Reproduce the listing below word for word, changing nothing.

[START Supplied data]

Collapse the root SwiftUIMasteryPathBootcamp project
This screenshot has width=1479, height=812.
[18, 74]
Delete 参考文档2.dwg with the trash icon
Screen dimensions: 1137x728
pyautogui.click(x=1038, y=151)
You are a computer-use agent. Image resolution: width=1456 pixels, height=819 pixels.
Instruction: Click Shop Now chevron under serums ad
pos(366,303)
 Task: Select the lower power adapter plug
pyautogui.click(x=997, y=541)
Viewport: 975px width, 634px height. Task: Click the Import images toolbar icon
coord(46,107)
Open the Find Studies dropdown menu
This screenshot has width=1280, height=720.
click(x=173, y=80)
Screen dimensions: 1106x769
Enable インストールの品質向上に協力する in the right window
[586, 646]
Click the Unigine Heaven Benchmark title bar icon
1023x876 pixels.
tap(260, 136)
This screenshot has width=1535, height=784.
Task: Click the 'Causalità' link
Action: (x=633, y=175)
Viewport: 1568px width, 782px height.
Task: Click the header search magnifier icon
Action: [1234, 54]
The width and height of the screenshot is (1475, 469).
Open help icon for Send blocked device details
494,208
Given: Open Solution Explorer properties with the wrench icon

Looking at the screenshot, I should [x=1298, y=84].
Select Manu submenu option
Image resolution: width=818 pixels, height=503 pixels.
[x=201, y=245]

[END Supplied data]

*Result for this task*.
Collapse the root SwiftUIMasteryPathBootcamp project
This screenshot has width=1479, height=812.
[18, 74]
Delete 参考文档2.dwg with the trash icon
Screen dimensions: 1137x728
pyautogui.click(x=1038, y=151)
You are a computer-use agent. Image resolution: width=1456 pixels, height=819 pixels.
Instruction: Click Shop Now chevron under serums ad
pos(366,303)
 Task: Select the lower power adapter plug
pyautogui.click(x=997, y=541)
Viewport: 975px width, 634px height. Task: Click the Import images toolbar icon
coord(46,107)
Open the Find Studies dropdown menu
This screenshot has width=1280, height=720.
click(x=173, y=80)
Screen dimensions: 1106x769
Enable インストールの品質向上に協力する in the right window
[586, 646]
Click the Unigine Heaven Benchmark title bar icon
1023x876 pixels.
tap(260, 136)
This screenshot has width=1535, height=784.
Task: Click the 'Causalità' link
Action: (x=633, y=175)
Viewport: 1568px width, 782px height.
Task: Click the header search magnifier icon
Action: [1234, 54]
The width and height of the screenshot is (1475, 469).
Open help icon for Send blocked device details
494,208
Given: Open Solution Explorer properties with the wrench icon

Looking at the screenshot, I should [x=1298, y=84].
Select Manu submenu option
Image resolution: width=818 pixels, height=503 pixels.
[x=201, y=245]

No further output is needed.